Another issue that people do not often consider is that these fillers and the
responses to them occur just under the penile skin. The penile skin is thin with a
tenuous blood supply. The filler and the reaction can invade the deep layer of the
skin so that when the granuloma is removed, the blood flow to the overlying skin
may be compromised. This can cause loss of skin of the shaft when these materials
are removed. Again, doctors who perform injections may not have surgical expertise
in the management of skin loss on the penis, so they will be unfamiliar with this
Removing these granulomas is a surgical challenge. Care must be taken to remove
the material and preserve the surrounding skin. Sometimes, I have had to remove
skin of the shaft and reconstruct it at the same time. This requires planning to place
the scars that will occur in a way that provides the optimal cosmetic result. Again,
doctors who are not surgeons will not have any experience with these concepts. I
am aware of at least one injection doctor who continues to inject more material in
an attempt to camouflage the lumps. He also charges patients for these subsequent
injections. Over time, these patients end up with a bigger surgical problem. My
advice is that if you have an undesirable result from a filler, do not add more filler.
This will only make the problem larger over time.
Before I end, let me discuss fat injections.
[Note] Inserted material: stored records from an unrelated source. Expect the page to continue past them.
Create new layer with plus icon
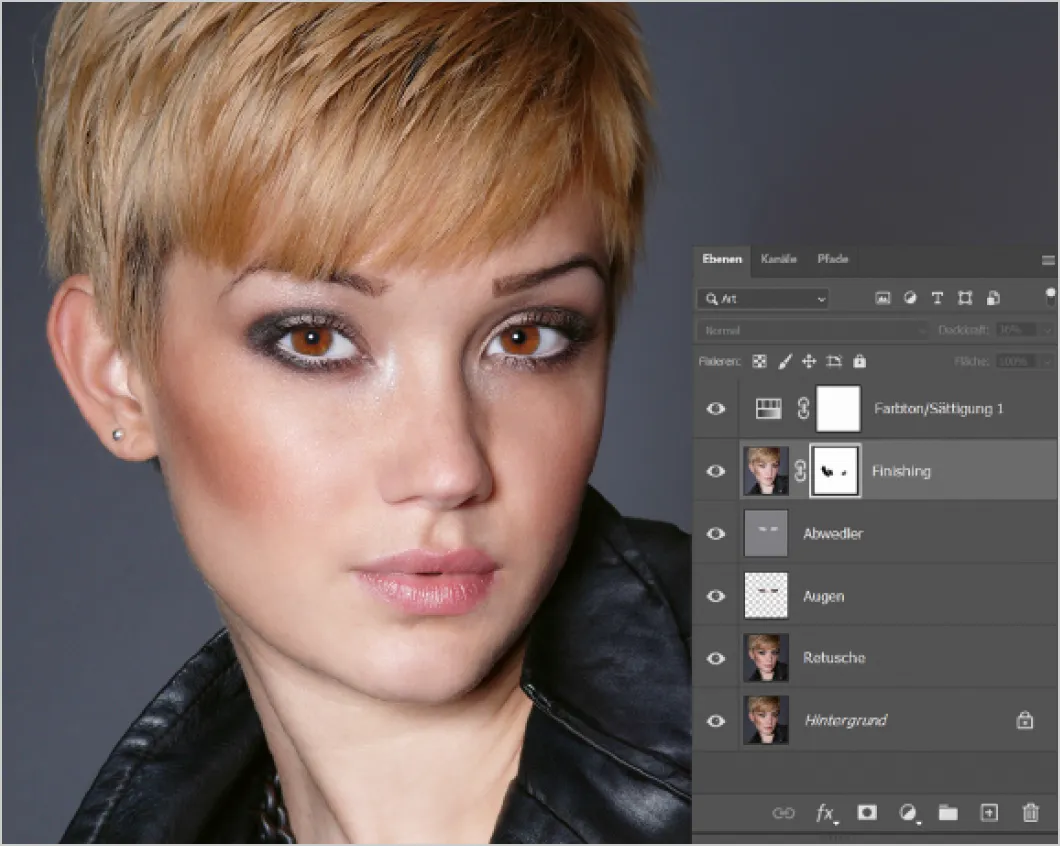The width and height of the screenshot is (1060, 846). pos(989,813)
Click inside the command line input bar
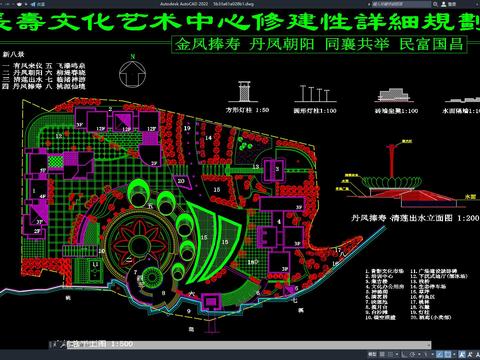This screenshot has width=480, height=360. 247,344
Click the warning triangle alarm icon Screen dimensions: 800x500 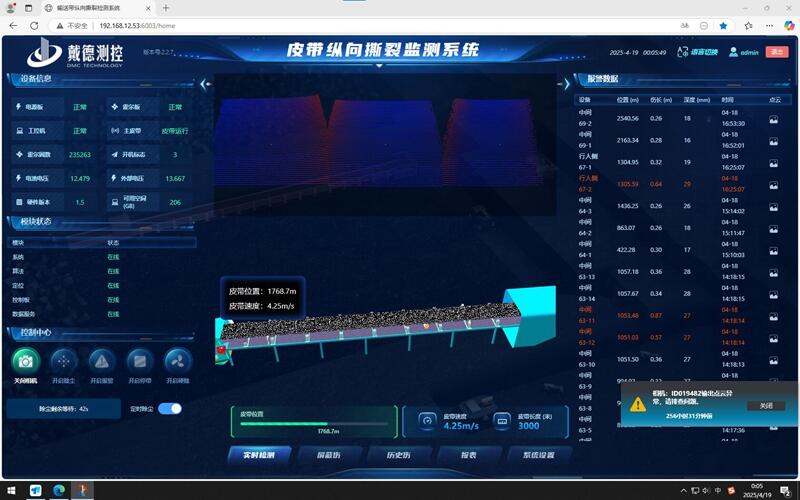[102, 360]
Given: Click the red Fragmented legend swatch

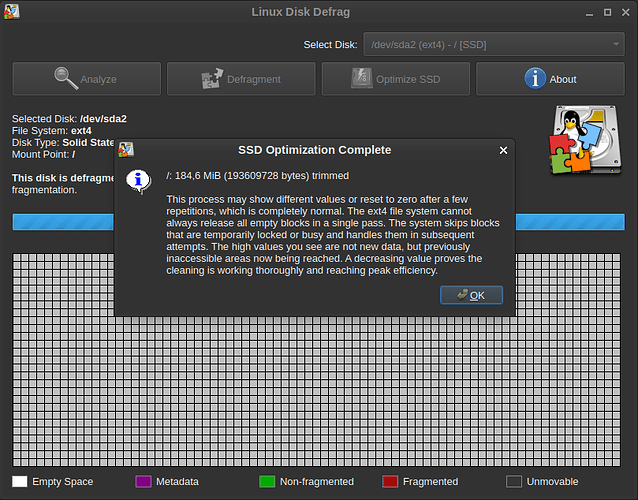Looking at the screenshot, I should pos(390,482).
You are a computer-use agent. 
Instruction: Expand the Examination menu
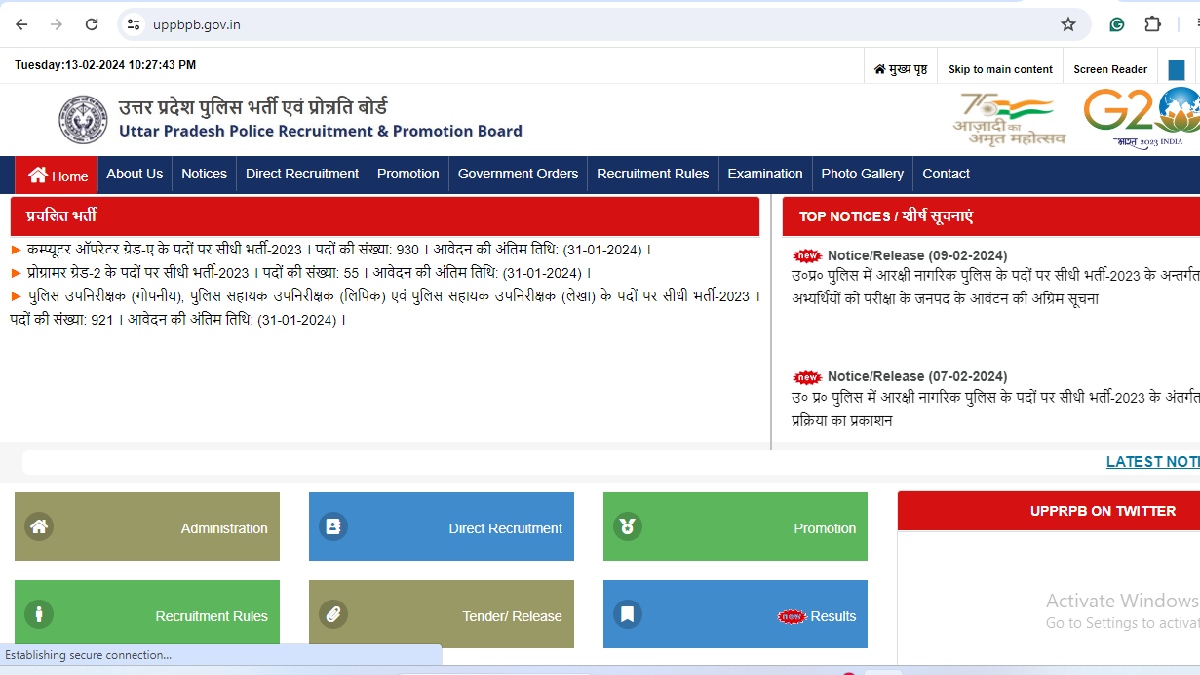pyautogui.click(x=764, y=174)
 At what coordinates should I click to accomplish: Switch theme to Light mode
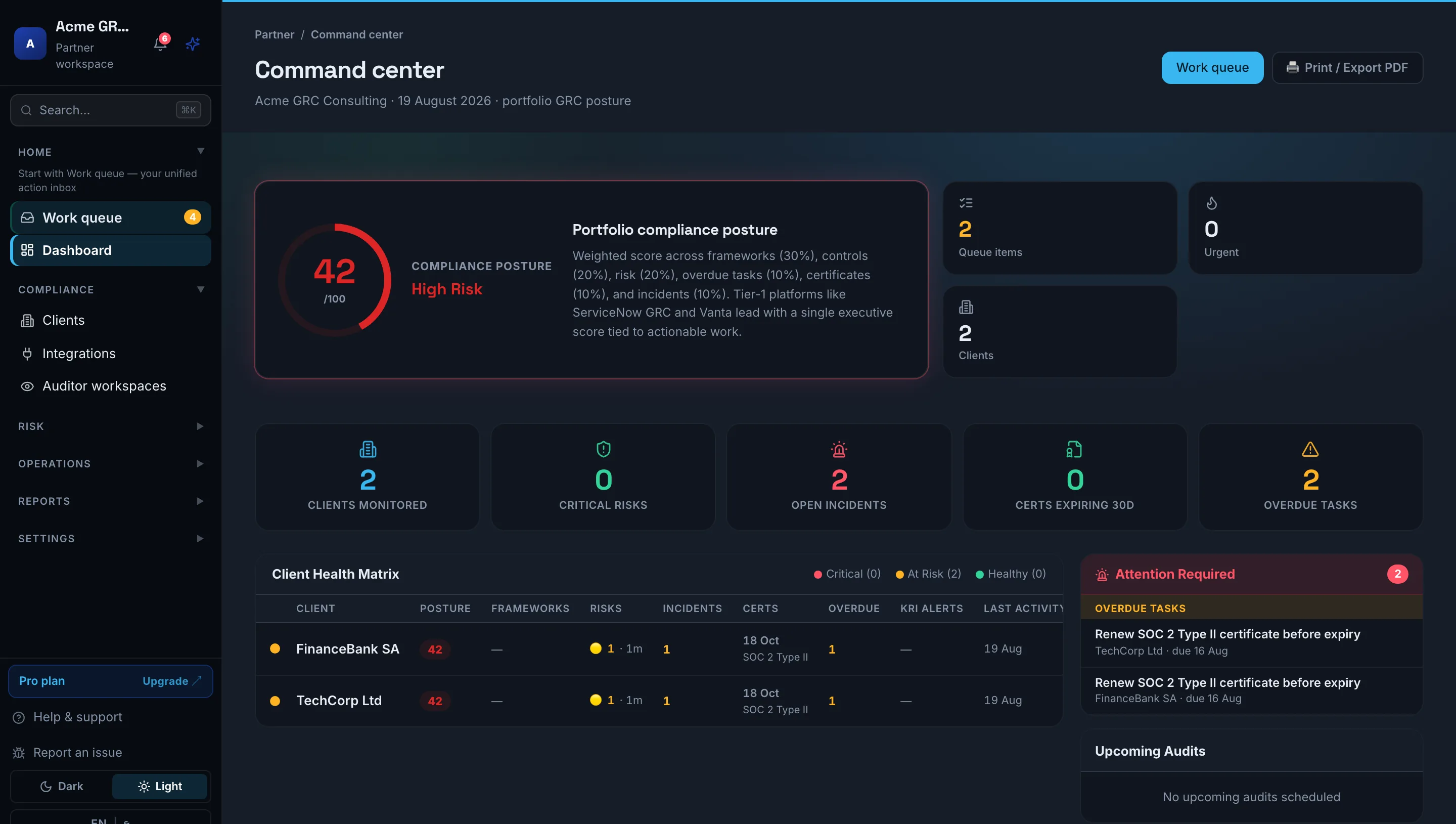coord(159,786)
I am aware of the popularity of fat
injections because they seem quick, easy and safe. However, fat grafts do not make
sense to me in the penis. As a plastic surgeon, I have placed fat grafts in many parts
of the body: face, breasts, and buttocks among others. But fat grafts are soft and
supple. The result of fat grafts to the penis is certainly a larger penis, but also a
mushy one. It is not really useful for sex since the goal of penis enlargement is to
have a larger penis that is firm when you want to have sex. Much like other fillers,
fat is injected into the Dartos layer and I have seen skin and wound healing
problems from fat grafts as I have from other fillers.
I am aware that there are doctors who will disagree with me. Some are not
surgeons, so they have a different experience than I do. Certainly, I have a skewed
perspective since I only see fat and filler patients with complications. I assume
there are some who do not have complications. But I write this so that you consider
all of your options before getting treated. And if you have had injections with fat or
filler and do not like the outcome, there are surgical options to treat you.